Radius Health Inc., of Waltham, Mass., said it submitted a European marketing authorization application for an investigational once-daily subcutaneous injection of abaloparatide, a synthetic peptide. The application is supported by data from clinical studies exploring the use of abaloparatide for the treatment of women with postmenopausal osteoporosis, including the pivotal 18-month ACTIVE study, which enrolled 2,463 women. Radius said it is now turning its focus to the completion of work necessary to submit a new drug application to the FDA, with that submission expected to be delayed until the end of the first quarter of 2016. The firm previously said it would file with the FDA by the end of this year. Shares of Radius (NASDAQ:RDUS) fell $7.67, or 11.1 percent, to close Tuesday at $61.51.

Roche AG, of Basel, Switzerland, said its Genentech unit exercised its option to "participate in the financial arrangements" relating to Basel, Switzerland-based Novartis AG's ex-U.S. agreement for Fovista (pegpleranib) to treat wet age-related macular degeneration (AMD). New York-based Ophthotech Corp.'s agreement with Novartis and its financial terms remain unchanged, including potential up-front and milestone payments to Ophthotech of more than $1 billion, and future royalties on ex-U.S. Fovista sales. Ophthotech continues to retain sole rights to Fovista in the U.S. Ophthotech said it expects to announce initial, top-line data from two phase III trials of Fovista in combination with Lucentis (ranibizumab, Roche AG) in the fourth quarter of 2016. A third phase III trial, which is investigating Fovista in combination with other anti-VEGF agents, continues to enroll patients with recruitment on track, the company said.

Sarepta Therapeutics Inc., of Cambridge, Mass., highlighted efficacy and safety results, published online in the Annals of Neurology, that demonstrated that patients treated with eteplirsen for three years experienced a slower rate of disease progression when compared to untreated matched historical controls. The analysis incorporated data from a phase IIb long-term, open-label extension study of eteplirsen and historical data from the Italian Telethon Network and the Leuven Neuromuscular Reference Group. At 36 months, eteplirsen-treated patients demonstrated a statistically significant difference of 151 meters in the six-minute walk test vs. the external cohort, the company said. The eteplirsen-treated patients also experienced a lower incidence of loss of ambulation (16.7 percent) compared to natural history control patients (46.2 percent). The most common adverse events at 36 months included flushing, erythema and mild temperature elevation. No pulmonary embolisms, hospitalizations, injection site reactions or thrombocytopenia were observed.

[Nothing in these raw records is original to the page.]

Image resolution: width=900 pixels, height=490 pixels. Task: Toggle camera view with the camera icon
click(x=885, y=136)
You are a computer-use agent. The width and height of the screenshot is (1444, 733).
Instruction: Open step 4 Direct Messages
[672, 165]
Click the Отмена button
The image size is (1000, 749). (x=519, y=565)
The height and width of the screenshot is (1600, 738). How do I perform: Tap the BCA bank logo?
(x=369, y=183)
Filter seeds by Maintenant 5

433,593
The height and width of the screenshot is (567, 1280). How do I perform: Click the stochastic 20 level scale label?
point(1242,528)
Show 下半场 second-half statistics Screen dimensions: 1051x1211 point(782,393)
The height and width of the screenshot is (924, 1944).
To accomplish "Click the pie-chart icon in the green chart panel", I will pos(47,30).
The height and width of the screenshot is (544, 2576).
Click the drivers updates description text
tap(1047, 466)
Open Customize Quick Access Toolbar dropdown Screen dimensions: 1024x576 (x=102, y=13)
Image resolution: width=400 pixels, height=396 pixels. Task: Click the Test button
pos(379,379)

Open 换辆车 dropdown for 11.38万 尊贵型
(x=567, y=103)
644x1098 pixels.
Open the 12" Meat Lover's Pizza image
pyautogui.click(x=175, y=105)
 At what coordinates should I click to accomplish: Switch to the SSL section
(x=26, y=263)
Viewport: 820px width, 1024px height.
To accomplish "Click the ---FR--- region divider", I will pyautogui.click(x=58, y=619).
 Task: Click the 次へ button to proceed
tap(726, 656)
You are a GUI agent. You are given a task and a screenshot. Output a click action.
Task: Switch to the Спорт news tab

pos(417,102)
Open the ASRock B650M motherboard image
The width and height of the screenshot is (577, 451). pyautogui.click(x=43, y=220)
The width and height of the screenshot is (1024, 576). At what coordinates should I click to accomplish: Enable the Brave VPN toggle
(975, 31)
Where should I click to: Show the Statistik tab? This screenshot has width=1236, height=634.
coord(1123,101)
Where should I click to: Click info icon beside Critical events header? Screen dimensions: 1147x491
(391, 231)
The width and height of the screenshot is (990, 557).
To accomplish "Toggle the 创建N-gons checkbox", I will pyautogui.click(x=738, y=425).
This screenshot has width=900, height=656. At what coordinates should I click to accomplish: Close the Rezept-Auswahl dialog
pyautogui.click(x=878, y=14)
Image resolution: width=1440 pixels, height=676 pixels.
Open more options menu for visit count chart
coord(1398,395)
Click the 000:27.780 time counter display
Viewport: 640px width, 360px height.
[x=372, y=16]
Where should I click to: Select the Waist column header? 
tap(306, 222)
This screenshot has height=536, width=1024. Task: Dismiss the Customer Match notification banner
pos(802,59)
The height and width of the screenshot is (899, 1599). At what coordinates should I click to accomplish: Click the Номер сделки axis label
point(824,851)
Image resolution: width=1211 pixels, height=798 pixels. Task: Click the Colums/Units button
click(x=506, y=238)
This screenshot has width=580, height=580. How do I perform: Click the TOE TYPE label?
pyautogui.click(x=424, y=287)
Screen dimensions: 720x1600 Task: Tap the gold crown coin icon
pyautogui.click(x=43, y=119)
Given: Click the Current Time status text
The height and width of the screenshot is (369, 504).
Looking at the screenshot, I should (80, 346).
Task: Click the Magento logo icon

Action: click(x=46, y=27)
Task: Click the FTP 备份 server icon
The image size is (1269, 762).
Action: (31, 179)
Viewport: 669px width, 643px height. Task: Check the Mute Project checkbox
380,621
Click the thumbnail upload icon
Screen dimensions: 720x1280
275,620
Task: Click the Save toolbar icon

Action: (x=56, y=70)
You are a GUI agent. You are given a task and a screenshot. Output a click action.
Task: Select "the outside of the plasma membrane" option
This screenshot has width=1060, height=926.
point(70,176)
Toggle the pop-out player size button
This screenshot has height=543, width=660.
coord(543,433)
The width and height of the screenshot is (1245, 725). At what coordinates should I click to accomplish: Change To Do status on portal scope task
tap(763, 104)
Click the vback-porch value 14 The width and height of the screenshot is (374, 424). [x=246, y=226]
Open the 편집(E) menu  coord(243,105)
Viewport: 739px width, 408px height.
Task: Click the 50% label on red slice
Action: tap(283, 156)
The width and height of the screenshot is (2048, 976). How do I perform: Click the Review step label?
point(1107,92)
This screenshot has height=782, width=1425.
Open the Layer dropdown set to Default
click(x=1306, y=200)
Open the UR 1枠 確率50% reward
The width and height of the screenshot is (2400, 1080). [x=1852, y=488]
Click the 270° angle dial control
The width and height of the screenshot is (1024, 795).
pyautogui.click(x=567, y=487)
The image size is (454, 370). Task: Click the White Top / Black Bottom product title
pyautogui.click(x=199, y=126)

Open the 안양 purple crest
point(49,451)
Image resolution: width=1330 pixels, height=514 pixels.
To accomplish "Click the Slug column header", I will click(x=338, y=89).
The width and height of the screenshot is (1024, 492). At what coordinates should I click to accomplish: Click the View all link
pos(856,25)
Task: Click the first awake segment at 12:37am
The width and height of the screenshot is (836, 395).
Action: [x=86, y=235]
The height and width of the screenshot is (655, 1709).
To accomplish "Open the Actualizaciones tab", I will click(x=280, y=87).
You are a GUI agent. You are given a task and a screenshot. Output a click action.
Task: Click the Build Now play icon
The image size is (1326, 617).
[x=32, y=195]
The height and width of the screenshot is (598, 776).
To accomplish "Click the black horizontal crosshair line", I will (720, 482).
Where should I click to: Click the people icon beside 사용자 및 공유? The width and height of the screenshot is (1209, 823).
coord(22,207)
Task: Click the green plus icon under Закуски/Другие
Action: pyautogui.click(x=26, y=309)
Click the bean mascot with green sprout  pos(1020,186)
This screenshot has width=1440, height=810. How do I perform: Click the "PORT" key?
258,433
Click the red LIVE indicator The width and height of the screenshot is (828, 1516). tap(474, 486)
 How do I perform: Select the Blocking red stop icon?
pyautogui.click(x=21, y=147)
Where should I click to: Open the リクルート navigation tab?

Summit Therapeutics plc, of Abingdon, UK, said it has extended its alliance with the University of Oxford until November 2019, with an option for an additional 12 months extension, to continue a development program for utrophin modulators to treat Duchenne muscular dystrophy. Under the terms, Summit retains an exclusive option to intellectual property in the field of utrophin modulation generated through the collaboration and will increase funding to £830,000 (US$1.3 million) a year, effective November 2015. Shares of Summit (NASDAQ:SMMT) gained $1.07, or 11.8 percent, to close Tuesday at $10.17.

Symic Biomedical Inc., of San Francisco, said it selected SB-061 as its first osteoarthritis clinical candidate. In preclinical studies, SB-061 was shown to reduce pain and cartilage degradation in models of osteoarthritis, and clinical testing is slated to start next year. SB-061, which will be administered as an intra-articular injection, is designed to prevent the degradation of cartilage by mimicking the protective effect of the proteoglycan aggrecan.